• Bärenhöhle – kurz hoch, tief rein

    5 maggio, Romania ⋅ ☀️ 20 °C

    Unser erster Weg heute Morgen ist kurz. Mit den altersbedingt inzwischen unverzichtbaren Wanderstöcken und einer erfreulich entgegenkommenden Treppe mit genau 132 Stufen erreichen wir den Eingang der Peștera Urșilor zügig und erstaunlich komfortabel.

    Nach Zahlung des Obolus von 8 € pro Person heißt es erstmal warten. Etwa eine halbe Stunde später startet die Führung – leider ausschließlich auf Rumänisch. Wir haben jedoch Glück: Ein junger Rumäne, der Englisch spricht, übersetzt uns ungefragt die wichtigsten Inhalte. Das macht die Sache deutlich einfacher.

    Die Höhle selbst beeindruckt. Große Räume, viele ausgeprägte Tropfsteinformationen und teils skulpturartige Strukturen. In dieser Form haben wir das bisher nur in den Postojna-Höhlen erlebt – wobei unser Besuch dort so lange zurückliegt, dass die Erinnerung eher vage ist.

    Der Name der Höhle kommt nicht von ungefähr: Hier wurden rund 140 Skelette von Höhlenbären gefunden. Die Tiere nutzten die Höhle früher als Winterquartier, bis ein Erdbeben den Eingang verschloss – mit entsprechendem Ausgang für die Bewohner. Ein Skelett am Ende der Höhle steht stellvertretend für die anderen. Nach etwa 45 Minuten stehen wir wieder draußen.
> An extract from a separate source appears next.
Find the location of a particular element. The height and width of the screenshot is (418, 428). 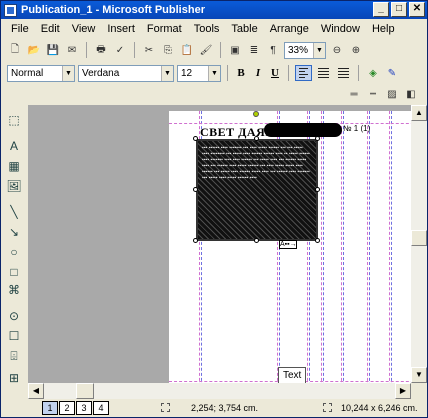

menu-view: View is located at coordinates (84, 29).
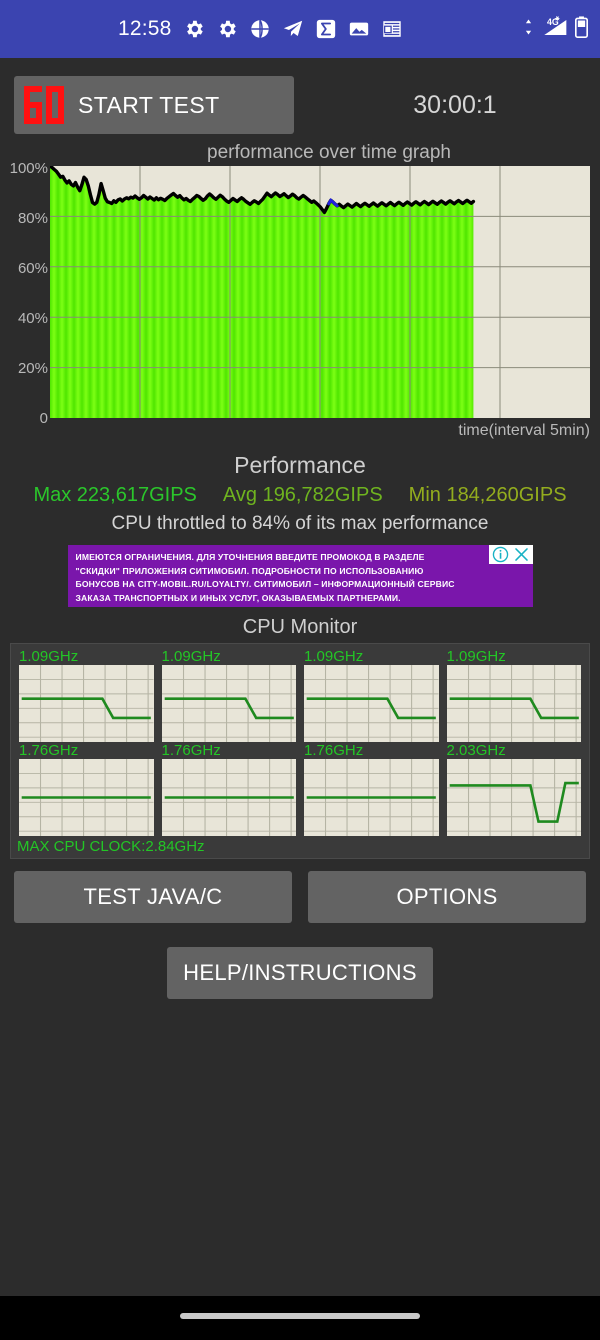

    Wir wollen weiter zur nächsten Höhle und fahren zunächst ein Stück zurück. An der Quelle füllen wir noch einmal Wasser auf – nachdem wir die Nacht ohne Durchfall, Ruhr oder Cholera überstanden haben, scheint das vertretbar.

    Nach etwa 30 Kilometern erreichen wir das Nachbartal und die Straße Richtung Ziel. Es folgt eine Strecke mit gefühlt tausend Kurven, hoch auf rund 1.200 Meter und anschließend wieder hinunter. Fahren, lenken, bremsen – in gleichmäßiger Abfolge.

    Unten im Tal finden wir auf dem Grundstück eines Einheimischen einen Platz für die Nacht. Den Rest des Tages verbringen wir dort recht unspektakulär: auf der Wiese neben einem kleinen Bach, in der Sonne, ohne Programm. Passt.